Eu nunca sou a favor disso do all-win (apostar tudo na permanência da Série A). Ano passado foi e conseguiu subir. O problema é que esse ano o Sport deu azar porque esse ano a Série A perde um monte de receitas por conta da pandemia. O melhor é que o clube entenda o seu tamanho e entenda as suas possibilidades. E aí começa a trabalhar o projeto de ser eficiente nos gastos. Contratar direito, de usar melhor a base, desenvolver custos mais baixos e não praticar esse all-win para tentar subir da Série B para a Série A como esses clubes fazem, feito Avaí e CSA.

Se você pegar Fortaleza e Ceará, os dois se mantiveram estáveis nas condições financeiras gastando apenas o que podiam. A diferença, especialmente no âmbito esportivo, é que o Fortaleza criou um projeto esportivo a partir da contratação de Rogério Ceni. O Ceará não tinha isso e ficou ali perto da zona de rebaixamento até o final. O Sport precisa olhar esses exemplos e entender: eu não posso ficar dando all-win o tempo todo porque uma hora eu vou perder. Preciso criar um desenho esportivo e segui-lo dentro das minhas possibilidades. Isso é um segredo que o clube não tem a dimensão das suas possibilidades e acha que vai conseguir mais e mais. Quando não consegue, que é o que tá acontecendo, tem muitas dificuldades.

Eu gosto de pegar exemplos de times médios na Europa que hoje têm um potencial de desempenho. O maior exemplo disso hoje é o Atalanta. Por que deu certo? Porque gasta de forma eficiente. Dá para ser eficiente e brigar por melhores posições na tabela sem gastar tanto. No futebol brasileiro em geral, sobretudo os clubes de menor capacidade financeira, falta esse entendimento do que tem que ser feito.
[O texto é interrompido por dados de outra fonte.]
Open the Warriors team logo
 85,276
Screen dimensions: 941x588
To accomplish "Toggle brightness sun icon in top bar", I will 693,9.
ANÁLISE DA GESTÃO DO SPORT

Eu acho que o grande trabalho que alguém precisa dar o pontapé no Sport é a questão da transparência. Começar a entregar balanços auditados por uma empresa de maior porte, que garanta a qualidade dos números; entregar informações com maior frequência, como por exemplos balanços trimestrais, porque aí no balanço de fim do ano todo mundo já sabe o que vai encontrar. E aí eu acho que o grande trabalho nesse momento, até mais do que fazer um esforço enorme de permanecer na Série A, é sentar e organizar os passivos, um trabalho de reestruturação do clube.
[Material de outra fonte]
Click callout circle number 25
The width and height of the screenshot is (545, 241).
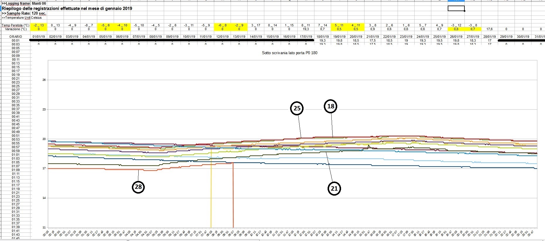297,108
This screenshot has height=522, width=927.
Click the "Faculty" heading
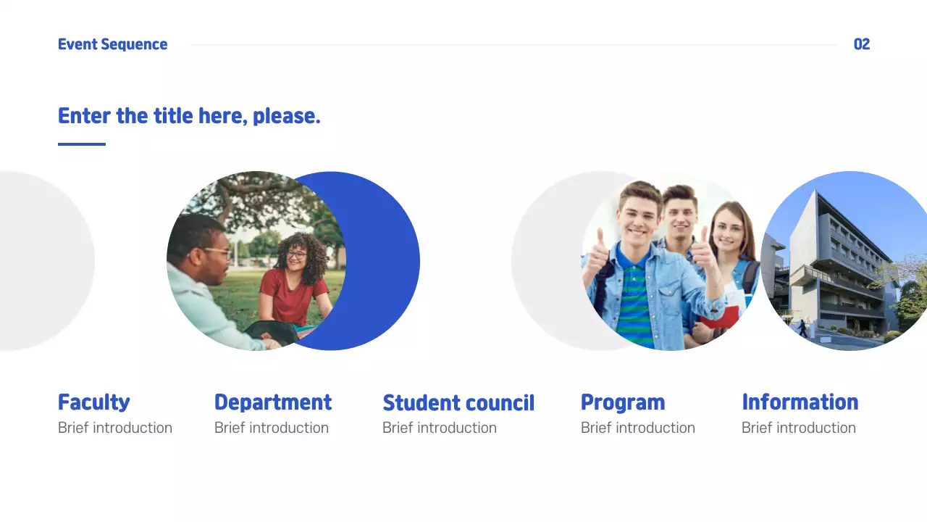(x=94, y=402)
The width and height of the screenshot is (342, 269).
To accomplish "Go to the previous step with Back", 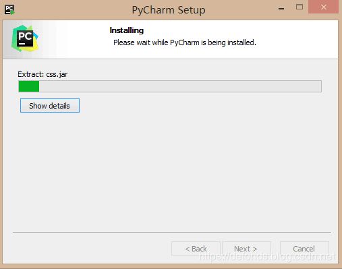I will (196, 249).

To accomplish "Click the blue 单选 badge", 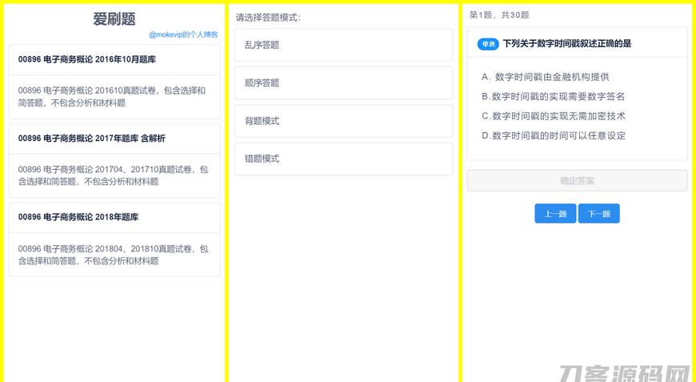I will tap(488, 44).
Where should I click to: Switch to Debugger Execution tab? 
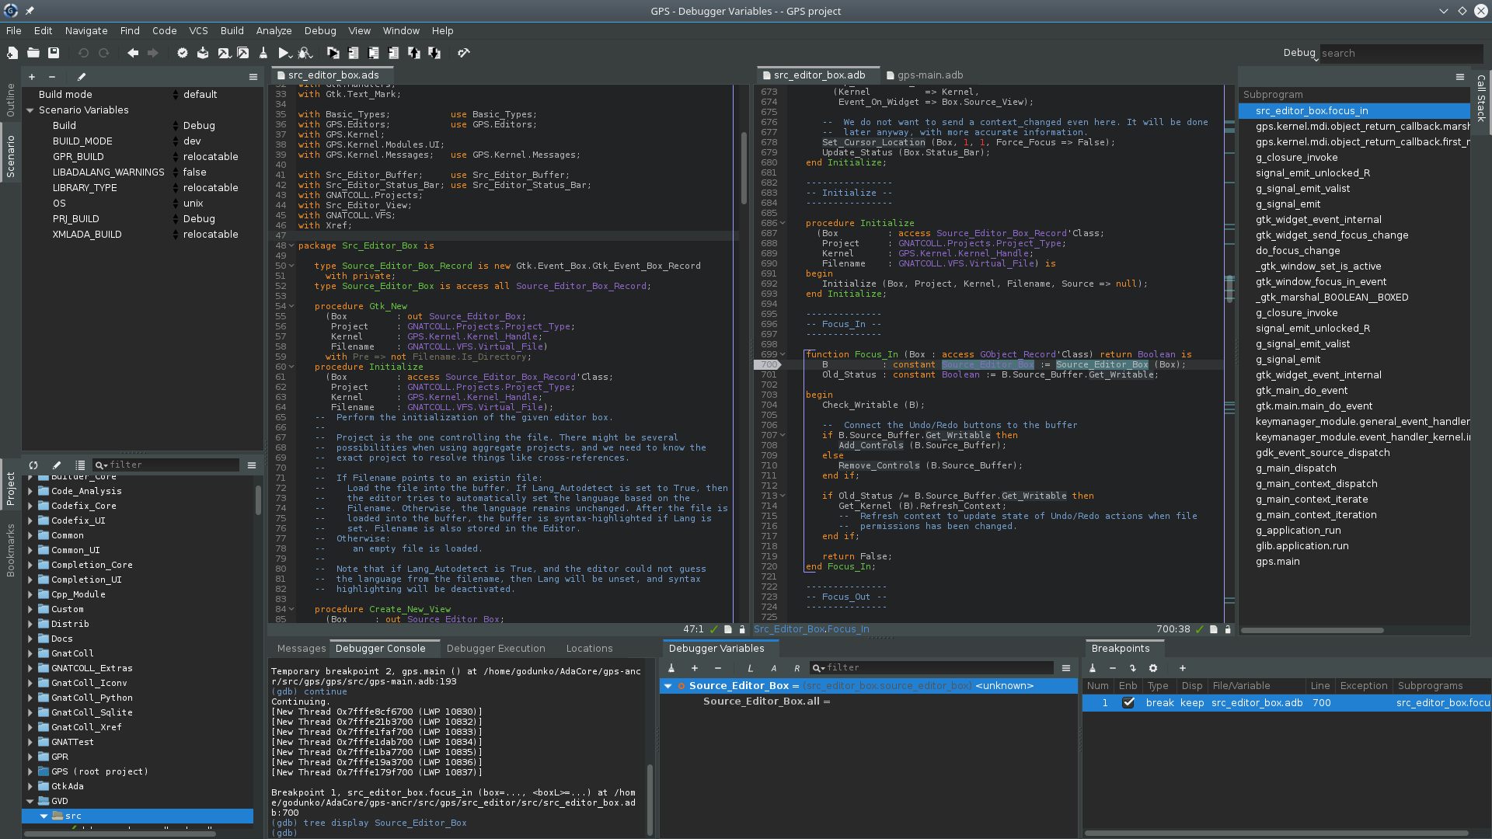pos(495,647)
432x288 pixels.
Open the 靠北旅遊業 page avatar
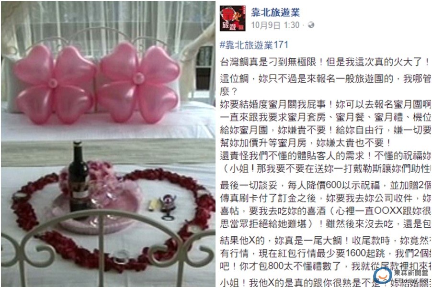click(x=233, y=18)
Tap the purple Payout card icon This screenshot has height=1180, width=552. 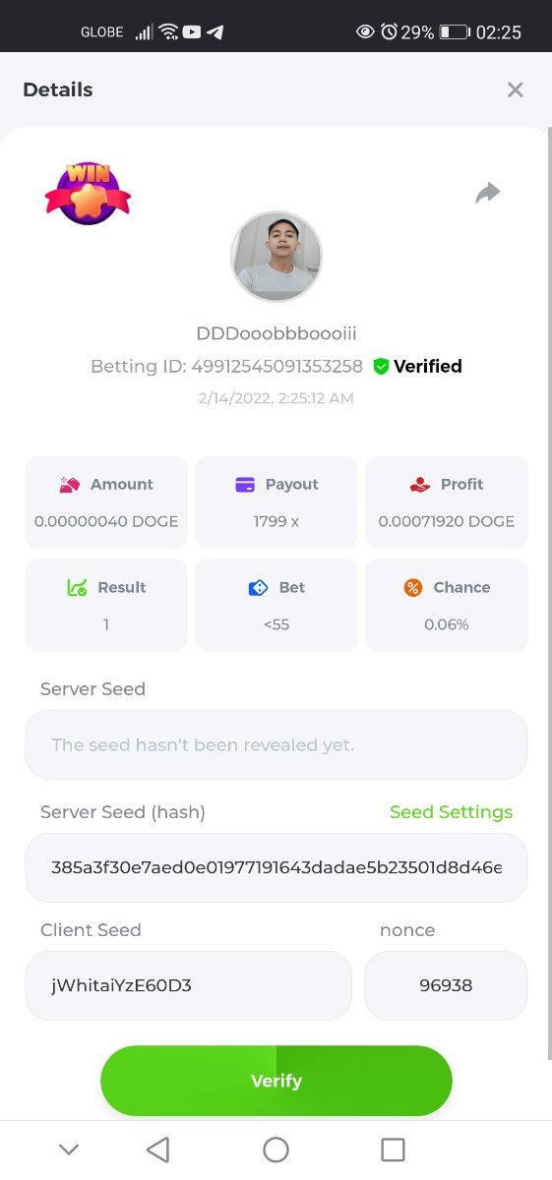pos(245,484)
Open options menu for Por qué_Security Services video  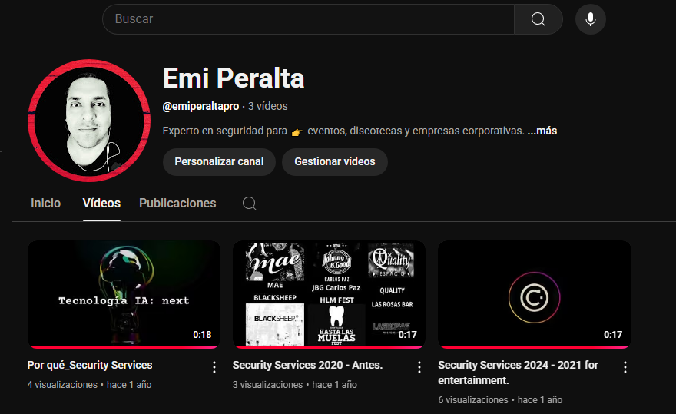pos(214,367)
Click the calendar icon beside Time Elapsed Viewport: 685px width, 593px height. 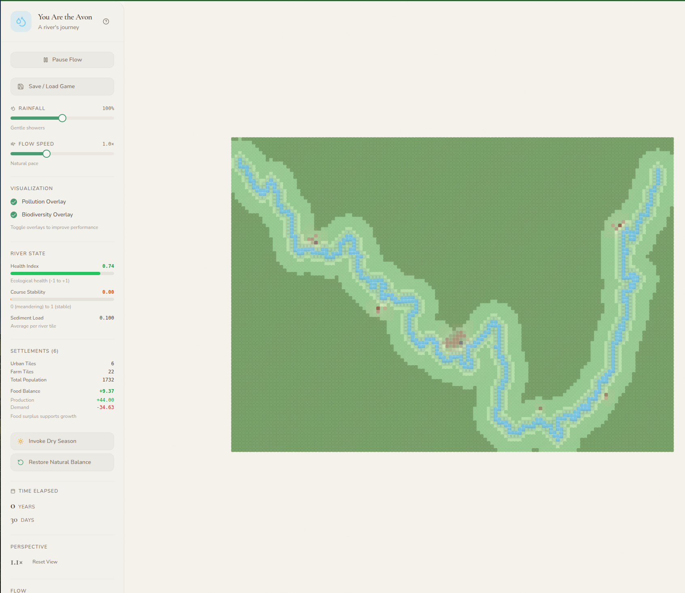point(13,491)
Com transparência e reorganização, mesmo que não seja eficiente dentro de campo, entra em uma situação melhor para ano que vem. Menos estrangulado. A tendência, e aí é só pegar os números, quanto menor a sua receita, menor a sua capacidade competitiva. Ou você é muito eficiente no gasto e monta um time excepcional com pouco dinheiro, o que não me parece o caso do Sport hoje, até porque tem dificuldades na formação do elenco, ou você volta para a Série B. E aí acaba como América-MG e Avaí, clubes que sobem e descem com frequência porque a capacidade financeira é pequena.

Então talvez hoje faça sentido para o clube repensar a ideia de não vamos fazer de qualquer jeito para permanecer na Série A. Mas usar a Série A como um momento para se reestruturar, deixar como um legado e, a partir do próximo ano, com o clube mais organizado, traçar um projeto sustentável para longo prazo.